NOTICE: Walked through 10 employees

💡 For pure counting, prefer SELECT COUNT(*) — it's faster. The walk-and-count pattern above demonstrates the loop mechanics, but for actual aggregations you should let the database optimizer plan it: SELECT COUNT(*) INTO total_emps FROM employees_20. The FOR loop earns its keep when each row needs processing, not just counting.

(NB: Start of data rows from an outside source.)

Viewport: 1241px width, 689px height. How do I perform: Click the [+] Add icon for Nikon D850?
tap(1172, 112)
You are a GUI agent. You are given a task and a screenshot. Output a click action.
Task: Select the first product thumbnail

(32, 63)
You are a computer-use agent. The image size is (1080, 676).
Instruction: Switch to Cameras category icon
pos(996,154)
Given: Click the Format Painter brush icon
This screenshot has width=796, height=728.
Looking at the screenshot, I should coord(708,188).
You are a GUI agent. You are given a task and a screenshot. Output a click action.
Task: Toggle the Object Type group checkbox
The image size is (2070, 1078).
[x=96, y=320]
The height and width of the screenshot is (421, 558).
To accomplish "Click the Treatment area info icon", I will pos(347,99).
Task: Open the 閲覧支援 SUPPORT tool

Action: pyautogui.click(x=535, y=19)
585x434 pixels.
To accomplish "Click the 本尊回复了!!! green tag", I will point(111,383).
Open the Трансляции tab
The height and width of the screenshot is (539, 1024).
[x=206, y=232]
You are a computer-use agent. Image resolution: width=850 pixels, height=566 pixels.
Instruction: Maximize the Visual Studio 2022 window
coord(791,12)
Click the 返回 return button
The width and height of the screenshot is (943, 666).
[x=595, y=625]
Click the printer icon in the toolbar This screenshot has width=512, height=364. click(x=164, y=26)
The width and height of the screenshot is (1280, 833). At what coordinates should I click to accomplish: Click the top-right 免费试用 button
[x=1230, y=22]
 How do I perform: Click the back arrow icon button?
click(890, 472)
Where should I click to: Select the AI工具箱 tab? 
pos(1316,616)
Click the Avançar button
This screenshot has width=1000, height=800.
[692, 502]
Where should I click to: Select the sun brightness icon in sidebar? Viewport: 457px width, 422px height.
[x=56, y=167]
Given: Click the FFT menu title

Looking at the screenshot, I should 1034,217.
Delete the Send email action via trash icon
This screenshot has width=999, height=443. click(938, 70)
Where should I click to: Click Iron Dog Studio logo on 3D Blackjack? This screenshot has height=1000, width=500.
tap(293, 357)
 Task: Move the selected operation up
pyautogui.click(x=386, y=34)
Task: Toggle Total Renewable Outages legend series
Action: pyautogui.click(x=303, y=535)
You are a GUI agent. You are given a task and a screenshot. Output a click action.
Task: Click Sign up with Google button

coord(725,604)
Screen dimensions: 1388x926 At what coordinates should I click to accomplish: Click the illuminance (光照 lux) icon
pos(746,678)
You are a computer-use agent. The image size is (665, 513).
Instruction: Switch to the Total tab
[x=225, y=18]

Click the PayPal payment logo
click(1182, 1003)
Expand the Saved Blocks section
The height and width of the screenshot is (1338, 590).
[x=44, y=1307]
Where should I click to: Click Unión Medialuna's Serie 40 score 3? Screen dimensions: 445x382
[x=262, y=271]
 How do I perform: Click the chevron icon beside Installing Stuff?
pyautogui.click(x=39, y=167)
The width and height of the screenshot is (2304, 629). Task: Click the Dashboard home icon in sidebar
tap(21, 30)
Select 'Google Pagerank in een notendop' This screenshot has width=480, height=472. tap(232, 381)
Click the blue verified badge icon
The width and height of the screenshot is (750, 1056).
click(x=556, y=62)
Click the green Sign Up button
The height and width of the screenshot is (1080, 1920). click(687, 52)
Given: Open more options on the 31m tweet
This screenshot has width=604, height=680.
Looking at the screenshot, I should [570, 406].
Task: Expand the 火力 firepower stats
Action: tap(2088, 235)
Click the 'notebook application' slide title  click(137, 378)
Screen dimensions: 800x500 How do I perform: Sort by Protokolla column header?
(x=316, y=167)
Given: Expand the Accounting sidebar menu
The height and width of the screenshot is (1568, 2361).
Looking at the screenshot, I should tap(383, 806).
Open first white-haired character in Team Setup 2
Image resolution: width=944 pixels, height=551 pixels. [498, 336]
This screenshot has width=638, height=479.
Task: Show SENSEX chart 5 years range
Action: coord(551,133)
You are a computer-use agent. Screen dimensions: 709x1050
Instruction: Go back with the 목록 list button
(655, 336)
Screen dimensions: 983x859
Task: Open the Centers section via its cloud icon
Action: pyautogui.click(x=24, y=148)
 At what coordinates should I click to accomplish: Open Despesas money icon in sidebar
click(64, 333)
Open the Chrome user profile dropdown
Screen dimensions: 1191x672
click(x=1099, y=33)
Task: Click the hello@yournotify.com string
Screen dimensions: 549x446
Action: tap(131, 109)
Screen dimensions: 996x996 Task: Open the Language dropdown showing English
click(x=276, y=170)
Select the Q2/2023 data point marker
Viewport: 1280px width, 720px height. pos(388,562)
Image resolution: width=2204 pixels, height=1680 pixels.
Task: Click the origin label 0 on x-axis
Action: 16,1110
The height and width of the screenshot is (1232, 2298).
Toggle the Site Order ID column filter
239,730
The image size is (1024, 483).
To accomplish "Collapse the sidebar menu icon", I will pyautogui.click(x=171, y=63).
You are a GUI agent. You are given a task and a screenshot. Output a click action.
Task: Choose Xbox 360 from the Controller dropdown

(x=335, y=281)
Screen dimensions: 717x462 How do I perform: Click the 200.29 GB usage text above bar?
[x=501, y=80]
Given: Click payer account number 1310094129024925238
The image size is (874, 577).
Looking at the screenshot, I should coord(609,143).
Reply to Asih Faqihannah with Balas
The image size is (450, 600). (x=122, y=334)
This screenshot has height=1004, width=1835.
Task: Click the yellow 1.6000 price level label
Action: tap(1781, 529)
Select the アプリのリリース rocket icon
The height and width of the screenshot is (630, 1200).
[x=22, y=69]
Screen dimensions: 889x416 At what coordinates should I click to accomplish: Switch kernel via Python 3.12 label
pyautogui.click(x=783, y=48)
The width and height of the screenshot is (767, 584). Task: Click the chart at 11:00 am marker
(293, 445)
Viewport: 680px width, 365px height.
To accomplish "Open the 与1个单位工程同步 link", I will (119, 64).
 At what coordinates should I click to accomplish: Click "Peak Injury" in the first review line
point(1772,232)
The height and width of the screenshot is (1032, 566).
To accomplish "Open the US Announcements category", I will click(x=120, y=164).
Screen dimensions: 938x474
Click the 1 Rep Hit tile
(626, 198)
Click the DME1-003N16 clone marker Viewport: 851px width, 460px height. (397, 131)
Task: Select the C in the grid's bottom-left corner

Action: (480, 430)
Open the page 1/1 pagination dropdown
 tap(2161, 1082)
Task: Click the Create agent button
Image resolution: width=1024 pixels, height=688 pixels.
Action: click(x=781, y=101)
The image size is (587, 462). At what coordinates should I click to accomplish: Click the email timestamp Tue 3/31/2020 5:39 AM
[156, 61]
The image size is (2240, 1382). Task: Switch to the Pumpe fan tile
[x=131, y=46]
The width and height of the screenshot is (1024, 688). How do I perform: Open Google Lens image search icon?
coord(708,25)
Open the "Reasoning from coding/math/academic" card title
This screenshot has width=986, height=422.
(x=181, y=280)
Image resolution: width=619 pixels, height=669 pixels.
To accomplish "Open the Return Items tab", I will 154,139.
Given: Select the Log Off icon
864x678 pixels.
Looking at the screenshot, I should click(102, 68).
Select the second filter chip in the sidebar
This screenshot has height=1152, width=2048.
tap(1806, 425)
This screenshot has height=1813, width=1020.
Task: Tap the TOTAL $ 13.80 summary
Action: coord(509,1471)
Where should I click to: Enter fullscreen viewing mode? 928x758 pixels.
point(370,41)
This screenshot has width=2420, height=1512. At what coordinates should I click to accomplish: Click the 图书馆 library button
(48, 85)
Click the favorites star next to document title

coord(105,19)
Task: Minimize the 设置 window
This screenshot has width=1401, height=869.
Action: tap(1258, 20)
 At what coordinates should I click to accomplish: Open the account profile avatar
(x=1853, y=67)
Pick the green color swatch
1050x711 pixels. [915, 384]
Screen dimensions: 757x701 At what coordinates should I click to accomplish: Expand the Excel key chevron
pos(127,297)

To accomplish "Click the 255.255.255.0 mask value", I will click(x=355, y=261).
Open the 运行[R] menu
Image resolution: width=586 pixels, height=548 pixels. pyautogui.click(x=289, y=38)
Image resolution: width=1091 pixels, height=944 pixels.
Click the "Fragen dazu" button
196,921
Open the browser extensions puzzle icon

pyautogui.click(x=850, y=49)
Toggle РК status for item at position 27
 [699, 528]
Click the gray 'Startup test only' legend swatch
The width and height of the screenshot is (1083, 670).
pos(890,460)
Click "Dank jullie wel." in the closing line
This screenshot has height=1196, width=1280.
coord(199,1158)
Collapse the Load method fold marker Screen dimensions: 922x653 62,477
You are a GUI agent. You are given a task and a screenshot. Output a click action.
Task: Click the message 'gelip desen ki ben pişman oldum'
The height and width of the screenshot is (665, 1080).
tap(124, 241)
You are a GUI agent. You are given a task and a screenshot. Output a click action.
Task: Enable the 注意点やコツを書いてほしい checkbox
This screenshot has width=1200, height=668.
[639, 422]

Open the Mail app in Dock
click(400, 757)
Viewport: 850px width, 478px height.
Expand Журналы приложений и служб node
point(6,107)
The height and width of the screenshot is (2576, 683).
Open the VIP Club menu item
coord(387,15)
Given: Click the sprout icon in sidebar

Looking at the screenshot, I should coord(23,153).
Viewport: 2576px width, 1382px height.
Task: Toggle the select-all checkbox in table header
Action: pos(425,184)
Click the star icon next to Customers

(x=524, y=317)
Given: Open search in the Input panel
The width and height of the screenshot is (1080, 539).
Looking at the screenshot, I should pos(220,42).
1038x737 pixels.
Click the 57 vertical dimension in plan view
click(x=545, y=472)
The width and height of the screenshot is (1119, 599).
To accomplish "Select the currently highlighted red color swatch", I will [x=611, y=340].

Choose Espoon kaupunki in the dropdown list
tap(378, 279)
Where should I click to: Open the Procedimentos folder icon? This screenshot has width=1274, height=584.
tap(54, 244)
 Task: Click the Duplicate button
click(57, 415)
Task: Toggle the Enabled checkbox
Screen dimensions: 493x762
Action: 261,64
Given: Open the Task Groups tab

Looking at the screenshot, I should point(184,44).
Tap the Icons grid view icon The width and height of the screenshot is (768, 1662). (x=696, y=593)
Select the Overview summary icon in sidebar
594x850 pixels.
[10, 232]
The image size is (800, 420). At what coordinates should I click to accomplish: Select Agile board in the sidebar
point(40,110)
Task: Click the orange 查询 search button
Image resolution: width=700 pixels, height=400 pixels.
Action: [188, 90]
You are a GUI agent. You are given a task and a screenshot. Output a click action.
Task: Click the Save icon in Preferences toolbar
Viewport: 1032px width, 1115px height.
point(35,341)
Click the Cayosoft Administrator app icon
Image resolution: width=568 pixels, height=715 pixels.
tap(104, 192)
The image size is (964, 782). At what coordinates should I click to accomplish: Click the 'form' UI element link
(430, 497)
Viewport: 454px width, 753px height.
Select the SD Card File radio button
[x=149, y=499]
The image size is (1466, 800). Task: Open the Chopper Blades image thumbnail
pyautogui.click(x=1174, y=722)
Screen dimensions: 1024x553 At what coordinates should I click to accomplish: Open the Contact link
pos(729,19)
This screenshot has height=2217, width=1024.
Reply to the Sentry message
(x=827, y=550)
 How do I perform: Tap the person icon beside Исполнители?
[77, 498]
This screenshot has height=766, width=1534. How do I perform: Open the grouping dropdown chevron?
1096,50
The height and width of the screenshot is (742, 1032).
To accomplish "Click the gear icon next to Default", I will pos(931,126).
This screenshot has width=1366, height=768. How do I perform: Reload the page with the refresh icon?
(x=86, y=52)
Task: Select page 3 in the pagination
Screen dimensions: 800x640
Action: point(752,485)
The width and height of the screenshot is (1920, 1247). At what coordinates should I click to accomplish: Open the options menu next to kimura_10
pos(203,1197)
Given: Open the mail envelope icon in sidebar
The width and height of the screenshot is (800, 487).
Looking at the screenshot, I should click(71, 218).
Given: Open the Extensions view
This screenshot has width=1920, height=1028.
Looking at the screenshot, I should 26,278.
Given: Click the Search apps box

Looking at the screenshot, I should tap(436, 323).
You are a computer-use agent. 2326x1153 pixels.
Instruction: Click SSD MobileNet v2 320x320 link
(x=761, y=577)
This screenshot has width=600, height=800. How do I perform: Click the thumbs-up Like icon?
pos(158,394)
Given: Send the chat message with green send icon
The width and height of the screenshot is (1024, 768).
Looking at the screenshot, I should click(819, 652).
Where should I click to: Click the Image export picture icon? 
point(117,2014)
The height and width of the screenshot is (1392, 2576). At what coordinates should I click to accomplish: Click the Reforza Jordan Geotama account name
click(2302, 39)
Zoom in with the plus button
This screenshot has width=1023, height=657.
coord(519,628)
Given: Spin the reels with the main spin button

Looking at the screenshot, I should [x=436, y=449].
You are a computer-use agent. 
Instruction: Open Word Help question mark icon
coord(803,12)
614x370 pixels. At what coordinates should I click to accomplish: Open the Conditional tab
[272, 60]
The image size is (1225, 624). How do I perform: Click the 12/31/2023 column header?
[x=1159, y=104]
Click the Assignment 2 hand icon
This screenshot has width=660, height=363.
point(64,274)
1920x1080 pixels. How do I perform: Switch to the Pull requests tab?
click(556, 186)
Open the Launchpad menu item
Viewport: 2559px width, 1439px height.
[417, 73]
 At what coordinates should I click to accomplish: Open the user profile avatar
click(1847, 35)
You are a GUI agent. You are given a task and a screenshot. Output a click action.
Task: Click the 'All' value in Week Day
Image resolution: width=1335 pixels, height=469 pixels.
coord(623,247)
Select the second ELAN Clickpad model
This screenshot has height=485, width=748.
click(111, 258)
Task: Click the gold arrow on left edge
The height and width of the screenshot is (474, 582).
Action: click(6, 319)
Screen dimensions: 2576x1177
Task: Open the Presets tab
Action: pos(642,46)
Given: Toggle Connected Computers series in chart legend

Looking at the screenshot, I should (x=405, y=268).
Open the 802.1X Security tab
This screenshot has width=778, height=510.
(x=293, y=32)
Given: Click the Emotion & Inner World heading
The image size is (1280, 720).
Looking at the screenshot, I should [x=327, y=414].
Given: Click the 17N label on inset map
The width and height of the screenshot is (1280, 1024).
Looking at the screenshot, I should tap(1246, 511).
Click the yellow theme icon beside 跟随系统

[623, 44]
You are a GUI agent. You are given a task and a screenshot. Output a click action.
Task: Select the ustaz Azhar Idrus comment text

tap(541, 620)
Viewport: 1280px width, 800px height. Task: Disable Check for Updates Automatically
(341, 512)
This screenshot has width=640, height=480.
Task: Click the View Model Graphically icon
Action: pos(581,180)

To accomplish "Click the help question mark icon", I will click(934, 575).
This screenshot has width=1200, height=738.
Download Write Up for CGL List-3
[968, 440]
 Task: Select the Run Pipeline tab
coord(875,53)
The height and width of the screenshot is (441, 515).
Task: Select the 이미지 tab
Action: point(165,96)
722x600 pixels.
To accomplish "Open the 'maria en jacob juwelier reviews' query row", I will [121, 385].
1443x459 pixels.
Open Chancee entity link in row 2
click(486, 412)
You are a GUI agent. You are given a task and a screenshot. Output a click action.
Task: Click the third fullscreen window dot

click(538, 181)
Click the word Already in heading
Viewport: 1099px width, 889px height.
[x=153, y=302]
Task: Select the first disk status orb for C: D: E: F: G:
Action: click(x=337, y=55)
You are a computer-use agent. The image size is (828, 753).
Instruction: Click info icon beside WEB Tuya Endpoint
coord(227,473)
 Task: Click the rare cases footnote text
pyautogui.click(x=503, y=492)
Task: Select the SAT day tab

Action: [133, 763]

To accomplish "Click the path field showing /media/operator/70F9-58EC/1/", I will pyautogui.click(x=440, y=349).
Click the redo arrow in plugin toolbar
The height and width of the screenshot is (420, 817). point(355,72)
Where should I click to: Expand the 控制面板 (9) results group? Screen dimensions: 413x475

Implicit vs Explicit Cursors

Use implicit cursors when…	Use explicit cursors when…
Single SELECT INTO, INSERT, UPDATE, DELETE	You need to OPEN, FETCH a few rows, then maybe stop early
Iterating with `FOR rec IN SELECT ... LOOP`	You need to FETCH from the same cursor at multiple points in the function
You want clean, idiomatic PL/pgSQL with no boilerplate	You need to pass a cursor to another function (use `refcursor`)
Performance is fine — the engine optimizes well	You need scrollable cursors or fine-grained fetch sizes

For the vast majority of use cases, implicit cursors via FOR ... IN ... LOOP are the right tool. Reach for explicit cursors only when implicit ones can't express what you need.

Best Practices

Reach for FOR rec IN SELECT ... LOOP as the default pattern for iterating rows. It's the cleanest, most readable form and lets PostgreSQL handle cursor lifecycle.
Add ORDER BY ... LIMIT 1 when you want a deterministic single row from a possibly-multi-row query. LIMIT 1 alone gives you "some row" — not always the same one.
Use SELECT INTO STRICT when the query should return exactly one row and anything else is a bug. Loud failure beats silent wrong-data.
Check FOUND after a plain SELECT INTO when zero rows is a valid case you need to handle.
Don't loop over rows just to compute aggregates — let the SQL engine do SUM, AVG, COUNT for you. Loops are for per-row processing that pure SQL can't express.
Beware Oracle-isms. PL/pgSQL doesn't have NO_DATA_FOUND raised automatically (only with STRICT); doesn't have %ROWCOUNT as a cursor attribute (use FOUND or GET DIAGNOSTICS instead).

Conclusion

A cursor is a pointer into a query's result set, used for row-by-row processing.
PostgreSQL creates implicit cursors automatically for SELECT INTO, INSERT, UPDATE, DELETE, and FOR rec IN SELECT ... LOOP. You don't manage them.
The FOR loop over a SELECT is the idiomatic pattern for walking rows — clean, lifecycle-managed, no boilerplate.
Plain SELECT INTO: 0 rows → variables NULL and FOUND false; 1 row → assigned; 2+ rows → picks first arbitrarily, no error. Use STRICT to make multi-row a hard error.
The FOUND special variable tells you whether the latest statement matched anything.
Use explicit cursors only when implicit ones can't express what you need — covered on the next pages.